Scientific reports (2018-07-04)
Zhou Yu, Jing Ma, Xia Li, Yixiong Liu, Mingyang Li, Lu Wang, Ming Zhao, Huiying He, Yifen Zhang, Qiu Rao, Danhui Zhao, Yingmei Wang, Linni Fan, Peifeng Li, Yang Liu, Fang Liu, Feng Zhang, Jing Ye, Qingguo Yan, Shuangping Guo, Zhe Wang
RESUMEN

The relationship between autophagy and tumour is well studied, but tumour cell morphological changes associated with autophagy defects are rarely reported, especially in renal cell carcinoma (RCC). We collected 10 renal tumour samples with characteristic eosinophilic cytoplasmic inclusions (ECIs) and found that the ECIs were majorly composed of sequestosome 1/P62, neighbor of BRCA1 gene 1 (NBR1), PEX14, and CATALASE1 (CAT1). Further, transmission electron microscopy analysis revealed that ECIs were aggregates of proteinaceous material and peroxisomes. These results confirmed that ECIs in RCCs were the products of autophagy defects. The presence of ECIs was correlated with high Fuhrman grade components of RCCs.

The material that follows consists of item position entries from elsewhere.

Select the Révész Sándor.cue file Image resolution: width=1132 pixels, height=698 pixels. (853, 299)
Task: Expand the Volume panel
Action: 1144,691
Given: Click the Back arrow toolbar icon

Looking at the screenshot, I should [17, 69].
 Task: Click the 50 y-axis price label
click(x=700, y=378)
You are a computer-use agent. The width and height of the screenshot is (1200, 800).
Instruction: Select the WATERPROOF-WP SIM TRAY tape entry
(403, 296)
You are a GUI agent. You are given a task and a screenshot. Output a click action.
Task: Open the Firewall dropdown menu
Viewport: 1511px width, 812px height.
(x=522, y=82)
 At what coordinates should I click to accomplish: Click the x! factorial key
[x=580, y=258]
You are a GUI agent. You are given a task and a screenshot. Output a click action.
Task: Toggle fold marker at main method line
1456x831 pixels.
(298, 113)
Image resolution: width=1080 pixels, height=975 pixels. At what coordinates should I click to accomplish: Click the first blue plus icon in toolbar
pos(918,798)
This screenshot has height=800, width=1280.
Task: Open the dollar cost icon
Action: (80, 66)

Whole-exome sequencing (WES) and Sanger sequencing confirmed that tumours with ECIs showed somatic mutations or high frequency of genetic variations in autophagy-related (ATG) genes, such as ATG7, ATG5, and ATG10. These results indicate that nucleotide changes in ATG genes are associated with autophagy defect, ECI formation, and even tumour grade in RCCs.